“Helps me keep track of where I’ve been,” Bolan answered, looking down at the scars crisscrossing his chest, back and arms. He didn’t remember every white streak of skin, every hairline impression, every scratch, but he wasn’t one for concentrating on the souvenirs of his career. He was only there to do his job, not cover himself in glory.
Geren set the plate next to the water jug. “Need anything else?”
“An update on what’s happening with Anwar,” Bolan said.
She nodded. “Anwar’s confused as hell. He and his team are Unit 777.”
Bolan glanced at her with surprise. “The Egyptian counterterrorism unit. No wonder.”
“No wonder you look like you hit a brick wall and bounced.”

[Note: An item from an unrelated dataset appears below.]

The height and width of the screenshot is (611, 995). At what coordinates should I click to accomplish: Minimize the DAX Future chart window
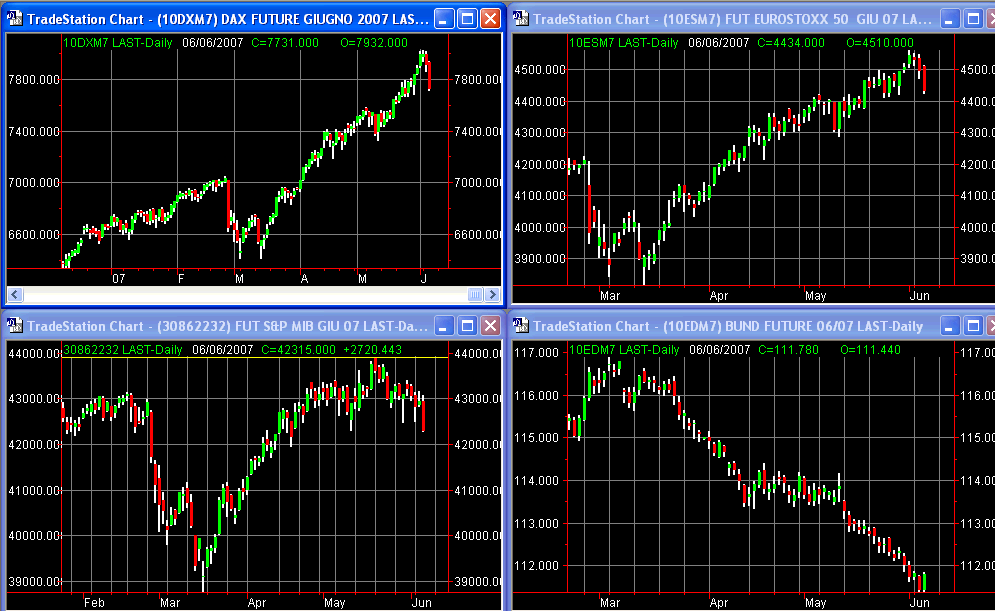tap(444, 19)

“Actually, it was a sofa.”
“Well, Anwar and his unit were hitting the Hezbollah because they launched an attack from Egyptian territory. He was under the assumption that this was a reprisal, but he was iffy about the lack of intel. It was made worse when he realized that there were noncombatant children in the building.”
Bolan set the sandwich on the plate after a couple of bites, his appetite fled. The night before, he came into conflict with soldiers on the same side, and killed some of them. They were soldiers who had been misdirected and misguided into action, but he still felt the pangs of guilt. In the middle of the night, in the heat of battle, there was no way to tell what was going on.
More friendly dead attached themselves to Bolan’s soul, but this time, they joined him because of his hand. The commandos thought they were destroying a threat to Egypt, instead of closing a back door.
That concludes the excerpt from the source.